A Tax & Estate Planning blog for 21st-century Texans

Private Foundations

Even in this down economy, many people want to give back to their communities. While giving to an established charity is the easiest course, some people want to be more involved in operations. As a result, they will establish their own private foundation so that they can direct the charitable operations. In this post, I’ll briefly discuss some of the benefits and burdens of private foundations.

Benefits of a Private Foundation

The biggest benefit of setting up a private foundation is that donors have more, if not complete, control of the charitable purpose if they remain involved in the foundation. If a donor wanted to give scholarships to children from a certain area and wanted to meet each applicant, it is possible to set up a private foundation to do that. Or, if the donor wanted to donate money, then hire someone else to ensure that the right people benefit, that can also be done.

A second benefit is that it allows donors to determine their level of recognition for their efforts. For example, if a donor named David Adams wanted to name his private foundation “The David Adams Children’s Education Foundation” to ensure that he received credit for his charitable efforts, then Mr. Adams could do that. Or, if he was not interested in the recognition, Mr. Adams could name his foundation “The Nueces County Educational Foundation.” In either case, Mr. Adams has the freedom to choose.

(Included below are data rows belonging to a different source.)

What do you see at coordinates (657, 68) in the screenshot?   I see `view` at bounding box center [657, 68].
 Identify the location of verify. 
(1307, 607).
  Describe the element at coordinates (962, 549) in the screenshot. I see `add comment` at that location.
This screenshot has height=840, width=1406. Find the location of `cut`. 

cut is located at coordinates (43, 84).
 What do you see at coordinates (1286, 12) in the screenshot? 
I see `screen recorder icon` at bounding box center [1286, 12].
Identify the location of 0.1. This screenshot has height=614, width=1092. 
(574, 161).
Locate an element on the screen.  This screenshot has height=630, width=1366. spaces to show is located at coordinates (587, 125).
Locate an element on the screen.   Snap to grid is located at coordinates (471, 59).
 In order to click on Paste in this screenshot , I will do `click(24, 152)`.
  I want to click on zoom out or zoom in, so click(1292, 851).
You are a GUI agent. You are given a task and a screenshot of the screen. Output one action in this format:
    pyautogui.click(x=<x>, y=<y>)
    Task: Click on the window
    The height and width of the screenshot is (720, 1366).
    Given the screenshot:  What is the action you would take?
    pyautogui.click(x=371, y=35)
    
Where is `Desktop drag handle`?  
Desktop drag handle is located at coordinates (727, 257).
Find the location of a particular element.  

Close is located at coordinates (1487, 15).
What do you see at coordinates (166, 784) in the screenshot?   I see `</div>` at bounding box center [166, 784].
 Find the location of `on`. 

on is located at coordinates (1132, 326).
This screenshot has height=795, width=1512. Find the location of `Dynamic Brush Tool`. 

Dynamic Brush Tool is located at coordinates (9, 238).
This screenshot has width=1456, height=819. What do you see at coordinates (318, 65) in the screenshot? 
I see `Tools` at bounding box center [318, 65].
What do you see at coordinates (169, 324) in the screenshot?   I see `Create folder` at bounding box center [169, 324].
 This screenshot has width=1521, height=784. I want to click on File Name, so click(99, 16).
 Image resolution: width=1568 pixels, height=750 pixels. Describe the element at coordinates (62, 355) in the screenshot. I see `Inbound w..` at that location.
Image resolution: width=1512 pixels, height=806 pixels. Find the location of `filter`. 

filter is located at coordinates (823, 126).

A third benefit of private foundations is that they provide a formal structure to administer a donor’s charitable giving. In effect, the foundation provides a strategic buffer between an affluent family and the many charities who seek contributions. This allows the family to direct all charitable requests to a single entity instead of dealing with each request as it comes in. If the family has a lot of requests, the time saved by establishing the private foundation may justify the expense.

While these are not all of the reasons, they encompass the big reason to set up a private foundation: greater control over the funds.

Burdens of a Private Foundation

While there are significant benefits to creating a private foundation, there are a lot of burdens that go along with it.

First, donations to a charitable foundation only qualify for the 30% charitable deduction instead of the 50% charitable deduction. This means that if a donor made a gift to a public charity, he would receive a greater charitable deduction on his taxes than he would if he made the same gift to a private foundation. So, if the charitable donation is part of the goal, a private foundation may not be the best answer.

Second, private foundations are subject to much tougher restrictions and penalties. Because Congress thinks that private foundations are more likely to abuse their tax-favored status, private foundations must comply with rules regarding self-dealing, excessive ownership of business interests, investments, income distribution requirements, and lobbying. This list is not exhaustive, but it gives you an idea of what to keep in mind when considering a private foundation.

Third, as implied above, a private foundation is neither a low-cost nor an easy option. Because of the costs involved in establishing and maintaining the tax-exempt status of a private foundation through various detailed tax filings, it may not be worth the cost in time and money for a donor.


Private foundations provide a lot of good in this country, and despite the burdens, many donors consider a foundation the best option for their charitable purposes. But before settling on a private foundation, a donor should consider whether the burdens will outweigh the benefits.